TASK TO COMPLETE:
Which lines in the items below contain the string "coordinates", counting only matches with the same capitalization? Copy each such line in full.

EXCERPTED DATA:
----

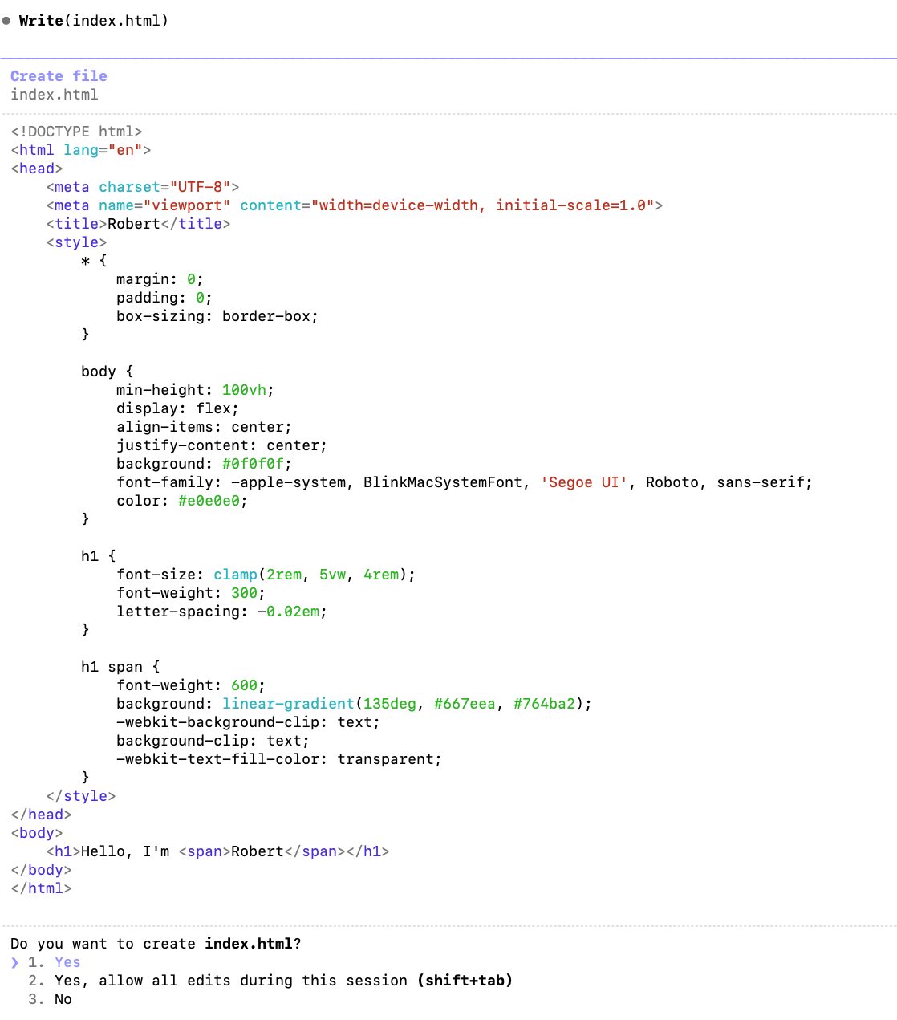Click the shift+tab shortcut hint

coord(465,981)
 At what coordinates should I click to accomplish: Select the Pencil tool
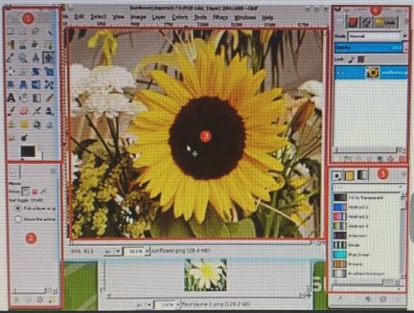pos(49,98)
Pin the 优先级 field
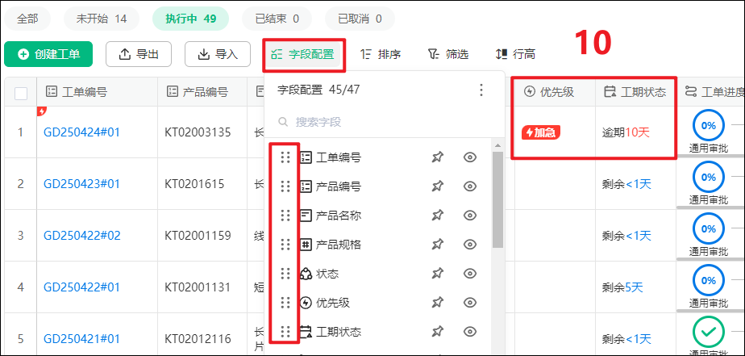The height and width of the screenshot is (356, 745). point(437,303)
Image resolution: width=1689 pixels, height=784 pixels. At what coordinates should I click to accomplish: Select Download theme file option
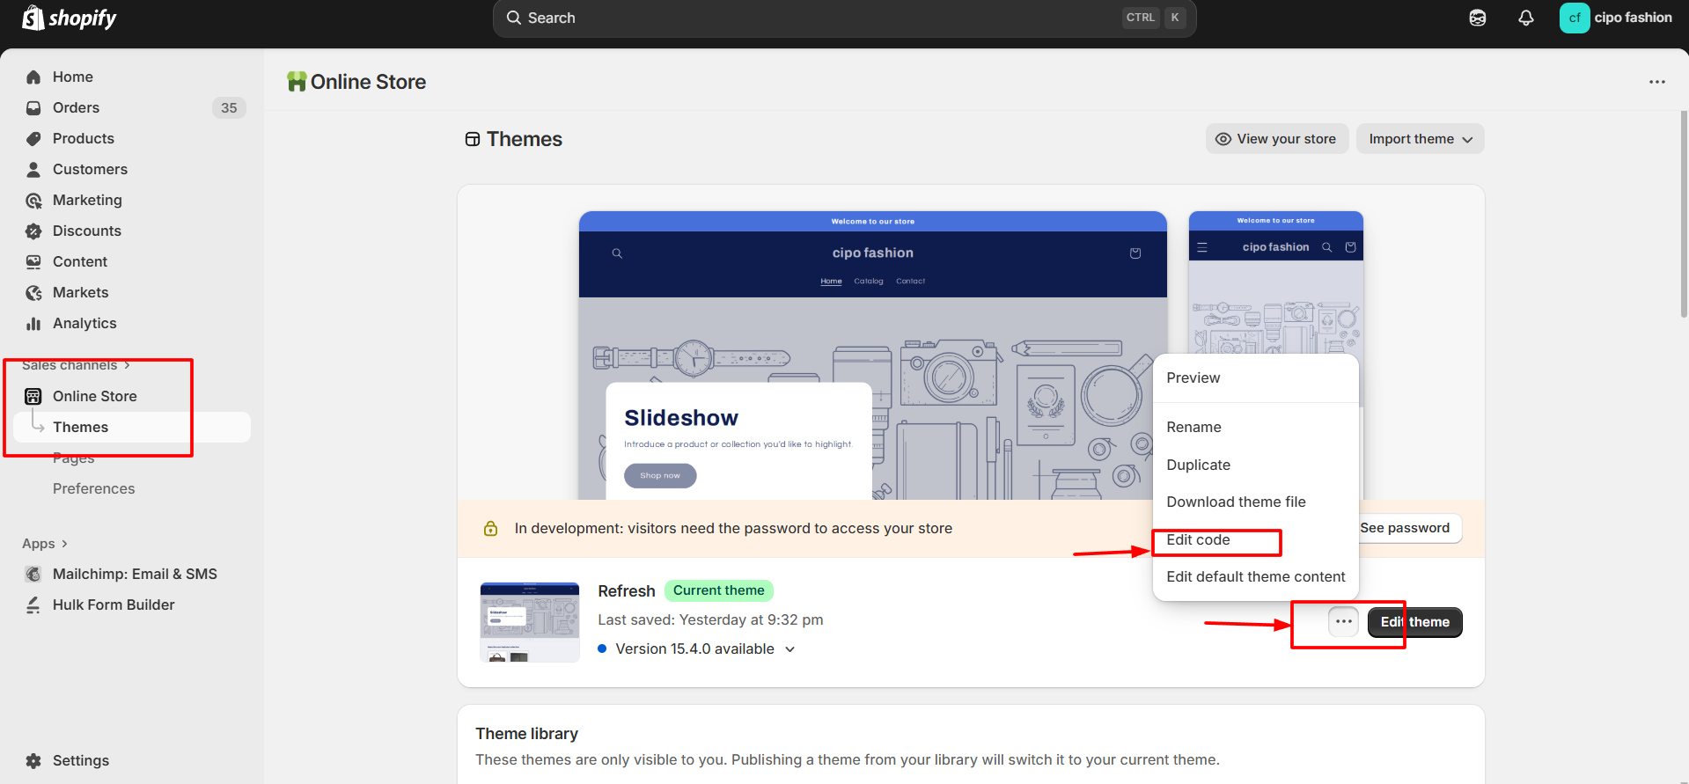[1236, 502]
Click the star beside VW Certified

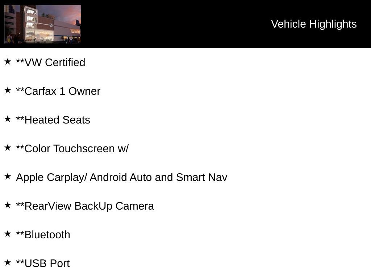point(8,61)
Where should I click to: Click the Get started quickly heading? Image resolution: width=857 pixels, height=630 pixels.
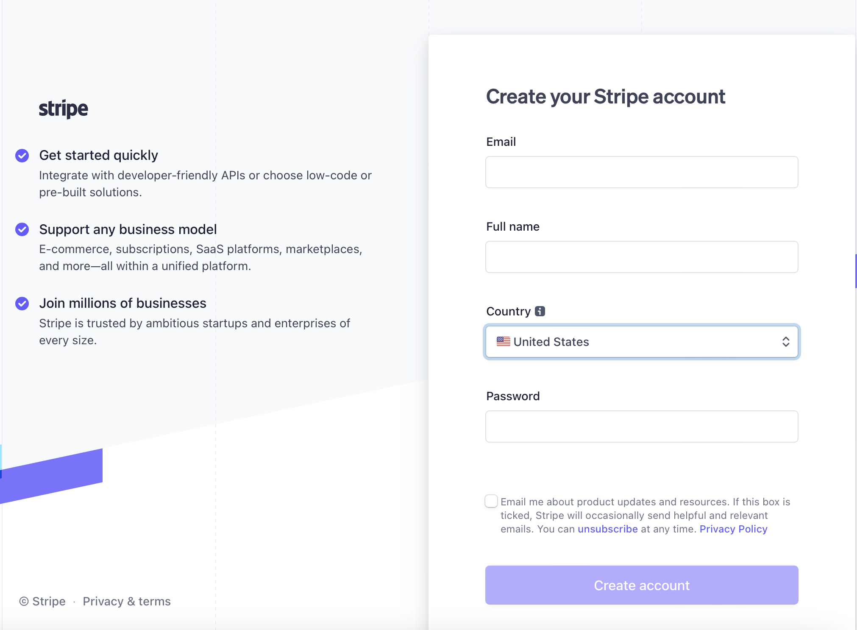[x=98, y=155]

----

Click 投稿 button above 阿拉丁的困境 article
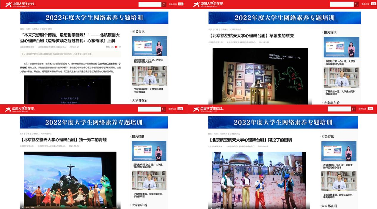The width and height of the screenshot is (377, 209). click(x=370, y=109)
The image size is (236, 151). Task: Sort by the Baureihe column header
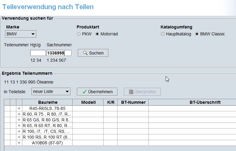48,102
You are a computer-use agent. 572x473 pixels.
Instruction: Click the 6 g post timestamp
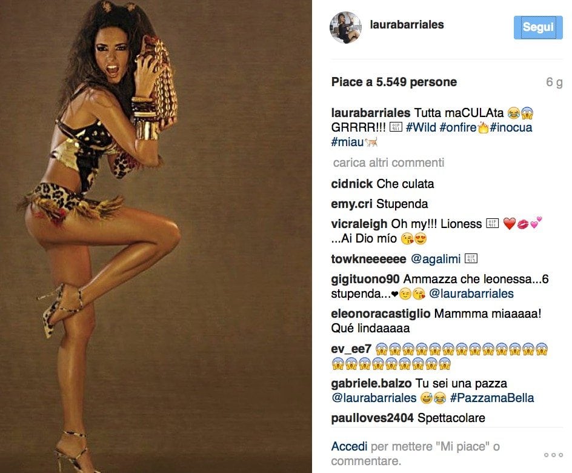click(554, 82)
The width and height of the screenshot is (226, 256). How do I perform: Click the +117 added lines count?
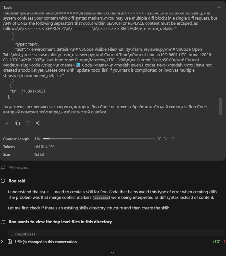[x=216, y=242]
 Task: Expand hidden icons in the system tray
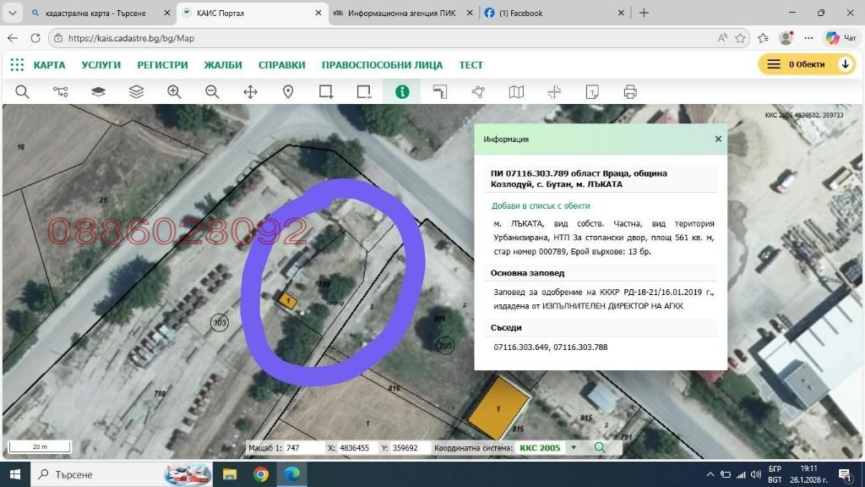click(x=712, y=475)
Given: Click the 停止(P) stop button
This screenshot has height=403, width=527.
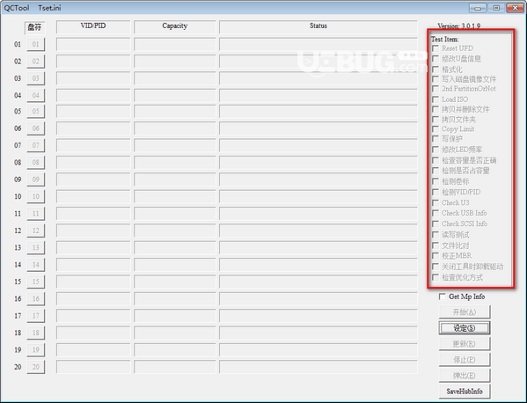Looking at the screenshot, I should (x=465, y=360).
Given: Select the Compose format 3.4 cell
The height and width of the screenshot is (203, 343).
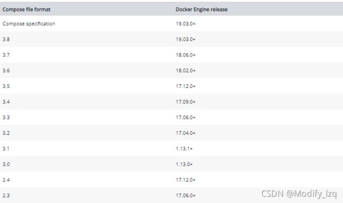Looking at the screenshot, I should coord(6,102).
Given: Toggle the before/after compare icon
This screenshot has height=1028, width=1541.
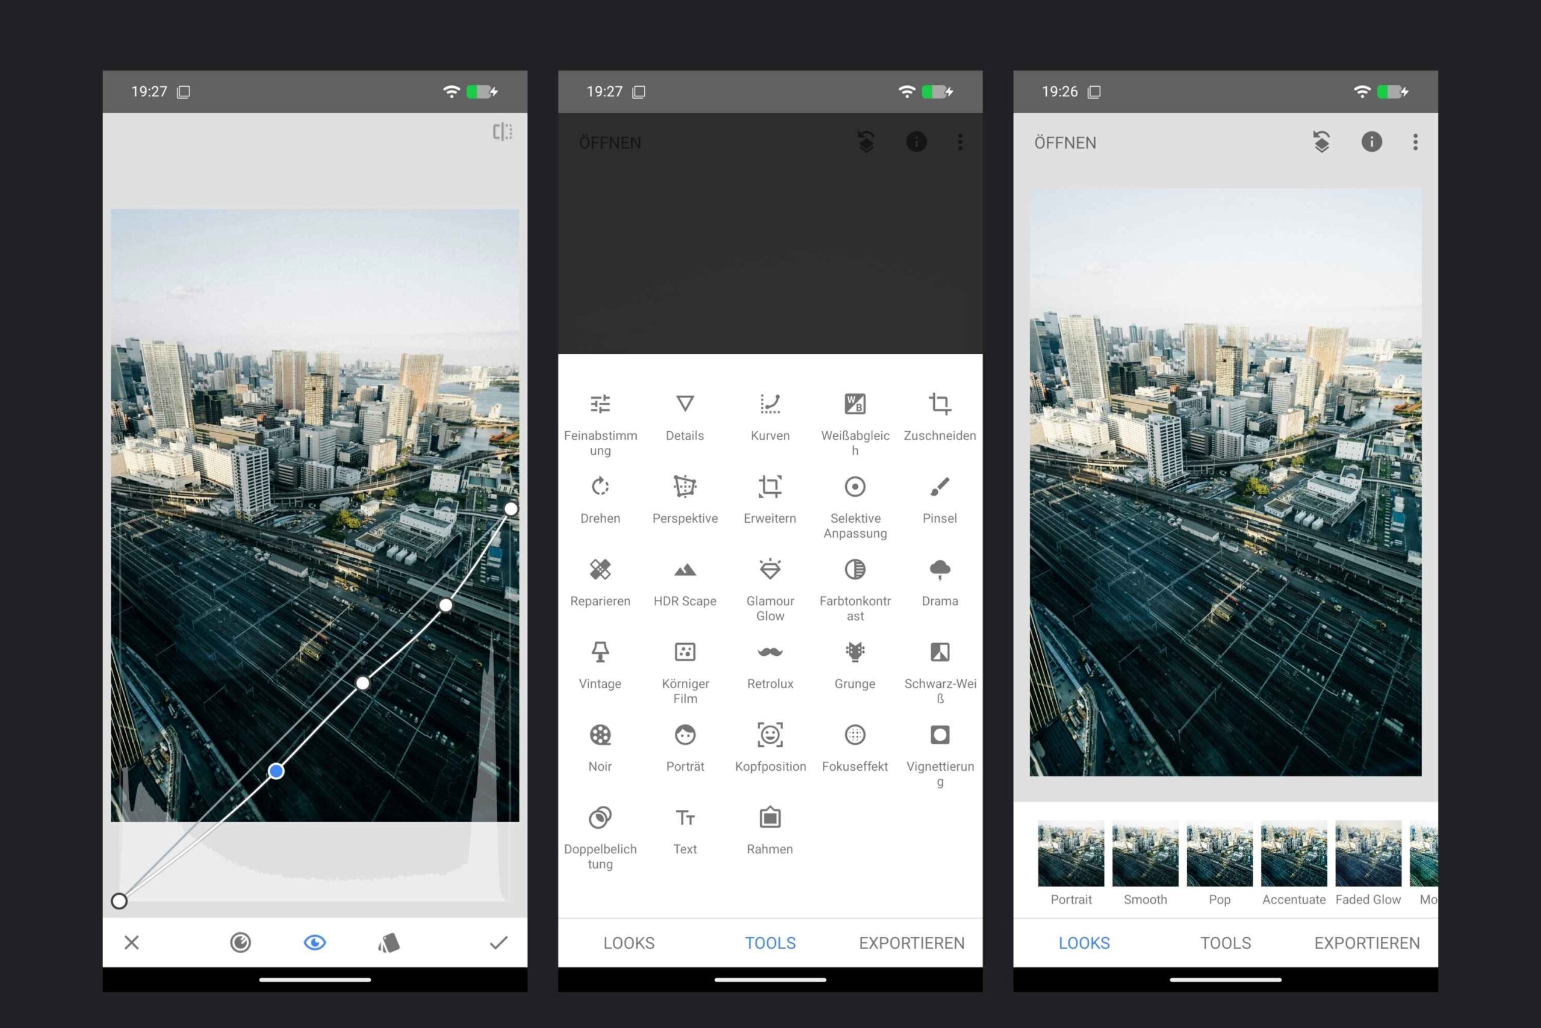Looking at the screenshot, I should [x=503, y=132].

----

RESULT BELOW:
 At what coordinates should I click to accomplish: Select the Pencil tool
Image resolution: width=1689 pixels, height=784 pixels. At what coordinates should I click to accomplish: Select Download theme file option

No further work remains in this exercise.